Protein molecular evolution analysis

The eutherian CXN major protein cluster amino acid sequence alignments (Supplementary Data File 4) used CXN protein primary structure features as major alignment landmarks, including cysteine amino acid residues and predicted N-glycosylation sites common to 21 CXN major protein clusters respectively (Fig. 2). First, the eutherian CXN major protein clusters respectively included between 7–14 common cysteine amino acid residues. For example, whereas the CXNJ major protein cluster included 7 common cysteine amino acid residues, CXNN major protein cluster included 14 common cysteine amino acid residues. The CXN amino acid signature common cysteine amino acid residues that were implicated in disulfide bonding were described in protein amino acid sequence motifs C-x(6)-C-x(3)-C or C-x(10)-C and C-x(4,5)-C-x(5)-C or C-x(12,13)-C that agreed with phylogenetic analyses of Hua et al.5, Abascal and Zardoya6, Cruciani and Mikalsen21,22 and Eastman et al.23. Second, although they were described as not glycosylated proteins4,10, there were between 0–3 common predicted N-glycosylation sites annotated among eutherian CXN major protein clusters. For example, there were 3 common predicted N-glycosylation sites that were annotated in CXNK major protein cluster.

Figure 2
figure 2

Major landmarks in eutherian connexin protein sequence alignments.

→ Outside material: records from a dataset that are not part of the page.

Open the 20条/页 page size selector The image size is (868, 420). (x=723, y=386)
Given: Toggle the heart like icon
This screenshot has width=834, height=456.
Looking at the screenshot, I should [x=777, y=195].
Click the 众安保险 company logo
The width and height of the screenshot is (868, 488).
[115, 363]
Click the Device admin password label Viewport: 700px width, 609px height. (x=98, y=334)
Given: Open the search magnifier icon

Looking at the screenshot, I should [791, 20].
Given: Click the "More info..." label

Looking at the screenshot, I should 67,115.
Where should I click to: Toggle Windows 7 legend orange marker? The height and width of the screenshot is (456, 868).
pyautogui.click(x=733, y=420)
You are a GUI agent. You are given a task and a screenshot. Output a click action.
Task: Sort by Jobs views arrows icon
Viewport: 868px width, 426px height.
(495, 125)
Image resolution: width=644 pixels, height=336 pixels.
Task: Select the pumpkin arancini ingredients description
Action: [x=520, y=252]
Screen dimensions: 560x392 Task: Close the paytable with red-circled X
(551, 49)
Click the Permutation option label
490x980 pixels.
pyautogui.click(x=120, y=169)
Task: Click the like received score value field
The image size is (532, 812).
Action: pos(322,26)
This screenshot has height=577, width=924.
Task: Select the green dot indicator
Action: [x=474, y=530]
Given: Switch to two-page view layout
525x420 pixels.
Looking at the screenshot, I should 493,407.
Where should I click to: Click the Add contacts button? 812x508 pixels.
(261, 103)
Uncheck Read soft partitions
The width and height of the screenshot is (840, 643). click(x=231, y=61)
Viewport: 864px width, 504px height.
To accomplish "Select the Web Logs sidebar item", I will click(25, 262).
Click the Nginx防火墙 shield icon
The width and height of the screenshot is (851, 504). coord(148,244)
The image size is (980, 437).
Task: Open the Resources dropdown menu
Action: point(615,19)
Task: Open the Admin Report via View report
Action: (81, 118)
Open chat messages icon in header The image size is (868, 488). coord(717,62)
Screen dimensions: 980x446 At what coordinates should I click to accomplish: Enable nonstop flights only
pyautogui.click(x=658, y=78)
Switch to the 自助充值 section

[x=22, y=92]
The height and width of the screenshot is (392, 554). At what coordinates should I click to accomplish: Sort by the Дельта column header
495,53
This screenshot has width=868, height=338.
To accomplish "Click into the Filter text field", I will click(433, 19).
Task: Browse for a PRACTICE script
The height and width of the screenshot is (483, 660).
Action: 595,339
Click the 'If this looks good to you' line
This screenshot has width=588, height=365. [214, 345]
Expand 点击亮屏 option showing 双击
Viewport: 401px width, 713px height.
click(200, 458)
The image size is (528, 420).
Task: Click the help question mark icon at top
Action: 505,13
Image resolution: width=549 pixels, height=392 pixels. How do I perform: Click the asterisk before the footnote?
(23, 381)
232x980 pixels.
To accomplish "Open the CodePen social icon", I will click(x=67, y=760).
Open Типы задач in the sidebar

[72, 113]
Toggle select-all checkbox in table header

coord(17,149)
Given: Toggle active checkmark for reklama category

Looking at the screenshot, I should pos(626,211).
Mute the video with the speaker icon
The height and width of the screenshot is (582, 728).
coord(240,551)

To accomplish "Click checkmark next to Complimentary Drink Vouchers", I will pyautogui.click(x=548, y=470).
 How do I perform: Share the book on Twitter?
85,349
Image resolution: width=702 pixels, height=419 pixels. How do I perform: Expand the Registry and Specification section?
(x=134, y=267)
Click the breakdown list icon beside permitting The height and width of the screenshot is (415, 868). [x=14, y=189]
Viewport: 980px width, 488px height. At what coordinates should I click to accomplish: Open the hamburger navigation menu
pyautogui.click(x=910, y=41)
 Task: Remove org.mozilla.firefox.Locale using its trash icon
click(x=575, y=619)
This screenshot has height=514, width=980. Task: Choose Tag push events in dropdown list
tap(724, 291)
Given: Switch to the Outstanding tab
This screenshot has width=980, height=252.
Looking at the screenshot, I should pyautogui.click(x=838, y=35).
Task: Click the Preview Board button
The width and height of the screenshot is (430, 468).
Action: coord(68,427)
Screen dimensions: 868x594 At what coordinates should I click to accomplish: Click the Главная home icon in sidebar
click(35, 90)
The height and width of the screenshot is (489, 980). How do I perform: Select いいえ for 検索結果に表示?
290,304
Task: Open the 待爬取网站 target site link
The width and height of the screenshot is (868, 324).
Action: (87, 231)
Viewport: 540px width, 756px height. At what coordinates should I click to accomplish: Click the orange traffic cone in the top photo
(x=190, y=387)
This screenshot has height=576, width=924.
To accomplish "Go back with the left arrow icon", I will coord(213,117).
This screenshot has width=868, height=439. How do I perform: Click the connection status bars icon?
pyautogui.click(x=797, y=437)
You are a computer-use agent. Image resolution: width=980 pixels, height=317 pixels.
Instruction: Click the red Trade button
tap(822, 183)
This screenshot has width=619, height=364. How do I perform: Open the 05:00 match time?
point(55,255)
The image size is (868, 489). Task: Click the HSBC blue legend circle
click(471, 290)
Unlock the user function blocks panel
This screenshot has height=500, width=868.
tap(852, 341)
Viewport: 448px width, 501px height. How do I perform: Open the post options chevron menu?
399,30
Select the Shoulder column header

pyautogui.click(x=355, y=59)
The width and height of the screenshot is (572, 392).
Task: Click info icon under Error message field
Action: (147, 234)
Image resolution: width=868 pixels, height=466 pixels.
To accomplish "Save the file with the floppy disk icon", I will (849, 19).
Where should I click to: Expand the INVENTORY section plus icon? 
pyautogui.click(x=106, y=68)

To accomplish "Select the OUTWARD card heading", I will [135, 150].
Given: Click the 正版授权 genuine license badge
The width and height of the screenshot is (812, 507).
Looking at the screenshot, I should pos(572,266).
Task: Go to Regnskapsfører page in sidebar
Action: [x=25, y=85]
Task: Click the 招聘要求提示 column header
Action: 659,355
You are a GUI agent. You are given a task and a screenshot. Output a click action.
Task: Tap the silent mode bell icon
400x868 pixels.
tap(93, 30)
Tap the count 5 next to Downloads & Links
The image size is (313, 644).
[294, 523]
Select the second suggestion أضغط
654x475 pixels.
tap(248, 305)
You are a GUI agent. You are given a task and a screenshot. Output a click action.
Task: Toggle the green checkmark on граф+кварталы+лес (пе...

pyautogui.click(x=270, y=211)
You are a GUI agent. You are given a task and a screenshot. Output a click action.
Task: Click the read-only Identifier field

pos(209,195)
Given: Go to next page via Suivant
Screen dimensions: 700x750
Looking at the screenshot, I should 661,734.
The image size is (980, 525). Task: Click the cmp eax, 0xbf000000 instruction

The black squares labelled common cysteine amino acid residues and white squares labelled common N-glycosylation sites. The connexin amino acid signature common cysteine amino acid residues that were implicated in disulfide bonding were labelled by stars. The numbers indicated numbers of amino acid residues. The human substitutions of common cysteine amino acid residues were also indicated.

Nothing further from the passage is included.